◆ Problem requirements
Copy the listing below verbatim, from the line containing "What do you see at coordinates (203, 81)" through the line containing "Looking at the image, I should click on (69, 727).", and output nothing else.

<<<<

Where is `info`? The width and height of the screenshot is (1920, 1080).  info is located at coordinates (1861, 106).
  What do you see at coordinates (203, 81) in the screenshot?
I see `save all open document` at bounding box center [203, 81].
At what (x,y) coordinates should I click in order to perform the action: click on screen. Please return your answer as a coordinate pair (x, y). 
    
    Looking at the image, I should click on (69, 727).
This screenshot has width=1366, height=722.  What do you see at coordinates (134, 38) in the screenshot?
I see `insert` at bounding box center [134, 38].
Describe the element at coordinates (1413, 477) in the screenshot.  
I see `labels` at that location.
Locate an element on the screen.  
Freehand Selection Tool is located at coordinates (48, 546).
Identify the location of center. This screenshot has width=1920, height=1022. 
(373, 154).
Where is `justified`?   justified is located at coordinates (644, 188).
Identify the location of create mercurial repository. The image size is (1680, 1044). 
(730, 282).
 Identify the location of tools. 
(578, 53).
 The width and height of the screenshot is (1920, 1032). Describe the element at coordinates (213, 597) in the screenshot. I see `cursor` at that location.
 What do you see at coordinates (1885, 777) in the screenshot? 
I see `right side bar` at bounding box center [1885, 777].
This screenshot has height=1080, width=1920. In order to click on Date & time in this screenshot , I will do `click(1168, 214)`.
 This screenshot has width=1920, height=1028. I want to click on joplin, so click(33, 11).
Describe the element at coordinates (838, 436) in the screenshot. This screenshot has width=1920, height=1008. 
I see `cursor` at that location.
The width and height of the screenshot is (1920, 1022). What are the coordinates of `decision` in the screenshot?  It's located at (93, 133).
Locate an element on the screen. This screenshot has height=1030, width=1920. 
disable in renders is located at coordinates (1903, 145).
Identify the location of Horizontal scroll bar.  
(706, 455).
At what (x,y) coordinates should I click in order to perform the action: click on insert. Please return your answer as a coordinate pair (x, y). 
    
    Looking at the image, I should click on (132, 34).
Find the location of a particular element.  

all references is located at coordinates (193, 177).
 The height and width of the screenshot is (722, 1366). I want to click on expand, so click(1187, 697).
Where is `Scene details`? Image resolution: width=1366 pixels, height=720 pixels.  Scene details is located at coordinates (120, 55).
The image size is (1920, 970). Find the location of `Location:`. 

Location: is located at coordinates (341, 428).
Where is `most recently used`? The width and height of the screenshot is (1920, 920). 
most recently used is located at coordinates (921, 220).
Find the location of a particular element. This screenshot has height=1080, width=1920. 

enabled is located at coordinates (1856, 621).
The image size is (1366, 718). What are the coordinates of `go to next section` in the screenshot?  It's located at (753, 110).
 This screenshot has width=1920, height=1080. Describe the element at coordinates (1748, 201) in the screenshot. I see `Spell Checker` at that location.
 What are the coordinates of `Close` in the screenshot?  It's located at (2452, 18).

>>>>

◆ Answer to the task
  What do you see at coordinates (203, 81) in the screenshot?
I see `save all open document` at bounding box center [203, 81].
At what (x,y) coordinates should I click in order to perform the action: click on screen. Please return your answer as a coordinate pair (x, y). 
    
    Looking at the image, I should click on (69, 727).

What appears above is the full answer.